(Source records)
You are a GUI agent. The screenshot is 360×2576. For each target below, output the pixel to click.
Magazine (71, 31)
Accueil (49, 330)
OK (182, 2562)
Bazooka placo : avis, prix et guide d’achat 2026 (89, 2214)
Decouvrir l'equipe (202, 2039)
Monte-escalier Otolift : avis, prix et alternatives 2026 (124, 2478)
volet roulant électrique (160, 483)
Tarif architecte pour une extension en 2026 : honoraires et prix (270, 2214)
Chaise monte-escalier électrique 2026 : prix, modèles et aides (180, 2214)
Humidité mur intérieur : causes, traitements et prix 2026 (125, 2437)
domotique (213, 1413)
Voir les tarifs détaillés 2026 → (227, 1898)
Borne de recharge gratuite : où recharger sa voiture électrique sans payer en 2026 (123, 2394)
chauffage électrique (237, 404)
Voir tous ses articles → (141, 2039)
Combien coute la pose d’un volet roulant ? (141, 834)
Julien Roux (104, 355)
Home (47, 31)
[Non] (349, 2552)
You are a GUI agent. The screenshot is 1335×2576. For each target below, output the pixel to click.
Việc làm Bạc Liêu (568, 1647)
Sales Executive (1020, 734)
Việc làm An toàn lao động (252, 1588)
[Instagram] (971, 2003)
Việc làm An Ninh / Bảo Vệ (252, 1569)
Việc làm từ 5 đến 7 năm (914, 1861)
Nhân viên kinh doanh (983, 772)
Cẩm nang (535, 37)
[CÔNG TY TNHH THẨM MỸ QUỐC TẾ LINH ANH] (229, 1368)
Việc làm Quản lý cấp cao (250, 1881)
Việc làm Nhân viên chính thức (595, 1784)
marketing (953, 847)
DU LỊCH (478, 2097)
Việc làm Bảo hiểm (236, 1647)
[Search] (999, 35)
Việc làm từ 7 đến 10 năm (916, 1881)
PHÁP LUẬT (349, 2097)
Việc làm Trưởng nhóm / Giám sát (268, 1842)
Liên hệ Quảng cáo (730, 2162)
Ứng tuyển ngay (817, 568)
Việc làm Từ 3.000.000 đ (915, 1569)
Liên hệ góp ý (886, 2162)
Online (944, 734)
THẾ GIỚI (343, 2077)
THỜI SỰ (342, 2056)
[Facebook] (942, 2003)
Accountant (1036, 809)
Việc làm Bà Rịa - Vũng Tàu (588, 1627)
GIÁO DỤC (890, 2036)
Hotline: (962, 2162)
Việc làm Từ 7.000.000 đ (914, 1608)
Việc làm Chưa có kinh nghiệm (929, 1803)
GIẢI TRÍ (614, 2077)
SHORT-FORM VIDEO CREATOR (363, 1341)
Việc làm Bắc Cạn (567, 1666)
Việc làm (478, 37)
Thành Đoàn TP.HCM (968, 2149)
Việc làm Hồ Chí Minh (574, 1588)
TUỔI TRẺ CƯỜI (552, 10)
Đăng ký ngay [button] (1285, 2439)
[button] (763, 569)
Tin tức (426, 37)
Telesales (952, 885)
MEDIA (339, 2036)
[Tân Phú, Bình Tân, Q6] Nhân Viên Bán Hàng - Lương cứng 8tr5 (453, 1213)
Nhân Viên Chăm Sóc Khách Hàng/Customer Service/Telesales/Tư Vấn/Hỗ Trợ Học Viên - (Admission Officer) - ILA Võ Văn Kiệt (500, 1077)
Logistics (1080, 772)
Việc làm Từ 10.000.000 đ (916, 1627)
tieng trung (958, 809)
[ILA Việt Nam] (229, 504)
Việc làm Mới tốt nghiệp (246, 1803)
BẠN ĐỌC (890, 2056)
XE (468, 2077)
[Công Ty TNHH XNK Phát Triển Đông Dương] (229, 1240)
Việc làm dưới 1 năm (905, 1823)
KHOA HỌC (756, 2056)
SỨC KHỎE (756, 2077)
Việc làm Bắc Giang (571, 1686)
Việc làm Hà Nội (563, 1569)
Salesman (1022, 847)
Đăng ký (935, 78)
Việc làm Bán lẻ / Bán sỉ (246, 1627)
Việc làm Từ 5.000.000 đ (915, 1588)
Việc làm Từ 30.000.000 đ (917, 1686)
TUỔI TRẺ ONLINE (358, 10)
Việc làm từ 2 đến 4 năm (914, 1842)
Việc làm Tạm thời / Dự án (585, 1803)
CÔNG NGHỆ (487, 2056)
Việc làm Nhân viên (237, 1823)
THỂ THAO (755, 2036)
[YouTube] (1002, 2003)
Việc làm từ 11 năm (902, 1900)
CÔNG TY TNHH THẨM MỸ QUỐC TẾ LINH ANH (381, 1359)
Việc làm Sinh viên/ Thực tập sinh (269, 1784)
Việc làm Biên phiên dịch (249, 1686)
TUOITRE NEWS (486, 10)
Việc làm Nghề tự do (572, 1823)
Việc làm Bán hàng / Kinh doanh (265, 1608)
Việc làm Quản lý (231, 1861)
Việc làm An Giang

Task item - Copy every line of the data that carries the word "agent".

Solution -
You are a GUI agent. The screenshot is 360×2576. For each target below, output the pixel to click.
You are a GUI agent. The screenshot is 1335×2576. For each target below, output the pixel to click.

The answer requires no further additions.